The second word is Fascinating.
Every now and then, you have an experience that takes you out of your ordinary life and gives you a ringside seat to a world you don’t know anything about. I experienced that a few years ago when I served on a grand jury for several months and got to see the world of criminal justice up close. 
This has been a similar experience—there’s a whole world of people and life and experiences there on the corner of Holcombe and Bertner that I never even knew about before. 
There are two aspects of this world that are fascinating: the technology and the people. 
Obviously, I can’t share pics of the people but here’s a photo of the machine that I visit every day. In case you didn’t know either, here’s how it works: I have marks all over my torso—red, blue, green, a bullseye, an “x” (to mark the spot) and other lines—drawn with Sharpie and covered with clear tape. 
When I lie down on the table, green laser-type lights coming from above and to the side have to be lined up perfectly with the marks. Then all the techs leave the room and give me instructions over the speaker to take a deep breath and hold it (that moves my heart out of the way) while the machine moves around my body and makes a buzzing sound. We do that a few times and then I’m done. Fascinating, huh?
(My grandmother underwent radiation treatments for childhood cancer around 1930 and then lived to be almost 80. I would love to compare notes with her.)
The most fascinating part, though, is meeting the people who sit in that tiny waiting room.
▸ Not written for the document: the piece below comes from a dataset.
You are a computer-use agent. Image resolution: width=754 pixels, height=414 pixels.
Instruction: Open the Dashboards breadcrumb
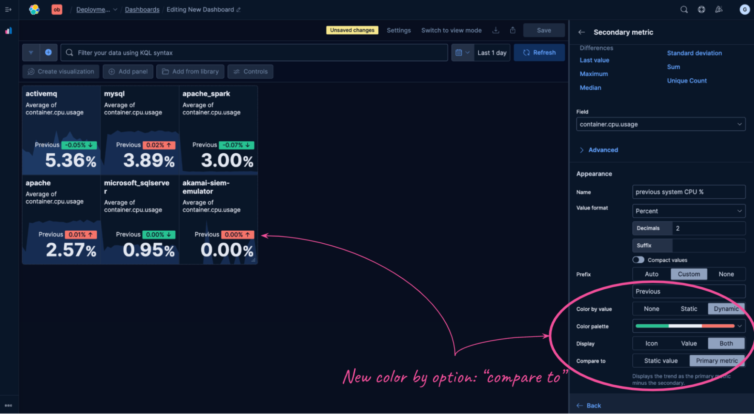(x=142, y=9)
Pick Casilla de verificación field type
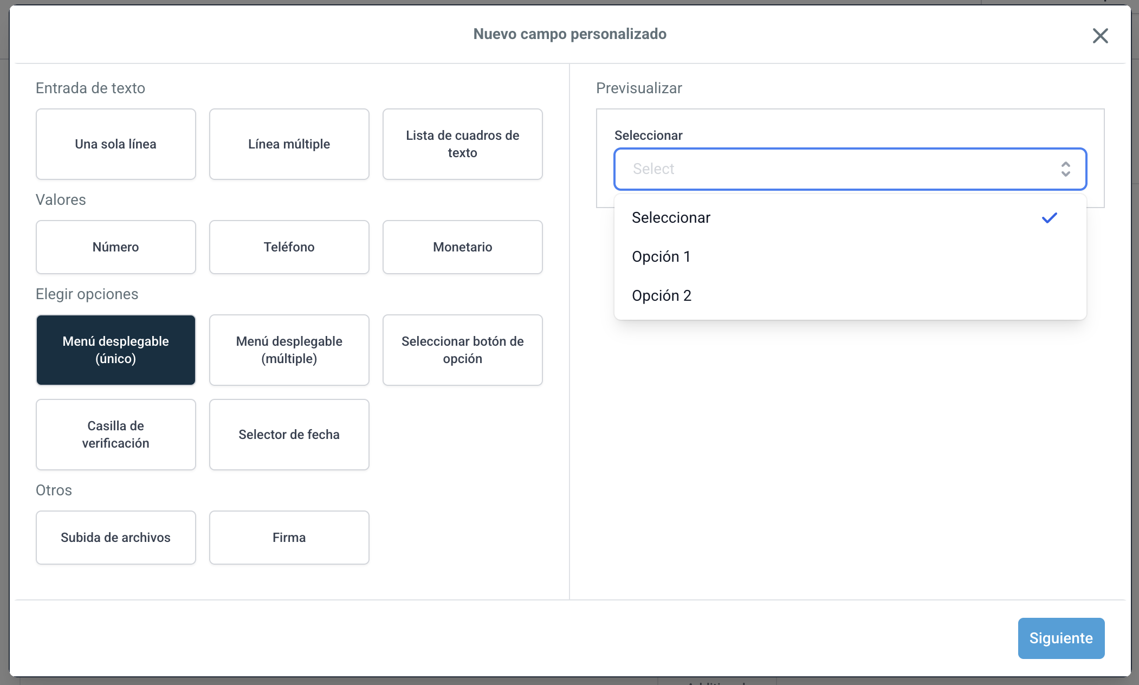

The intimacy reminds me of what it feels like to sit around a campfire where stories are told and deep connections are made. I don’t know anyone’s name but their stories are with me for life and I find myself rooting for them like crazy and carrying their struggle with me when I leave. 
There are women in this room every morning from all over the country and all over the world. One of my favorite mental images is of a woman from Qatar, completely covered in black, holding hands with a liberal Israeli woman, talking quietly about their lives. That is a holy moment. 
Another memory is of a woman a little older than me plopping down in an empty chair and announcing, “Today is my birthday. I was supposed to be dead by now. But I came here and they just told me that the treatment is working.” Even though we were all complete strangers, there was genuine celebration and joy in our midst. 
This has been a fascinating experience because every day it requires me to move outside my comfort zone and enter a world where I am a vulnerable participant and a learner, not an observer or an expert. The learning is rich—about myself, about medicine, about people, about faith. And I get to share this experience with others who are also vulnerable participants and learners.
It requires me to trust, to listen, to be curious, to lie still and (literally and emotionally) put myself in the hands of others. I'm not very good at any of those things but I've had lots of practice lately and I'm getting better.

So, if you were wondering, “How’s it going?” the second word is “Fascinating.”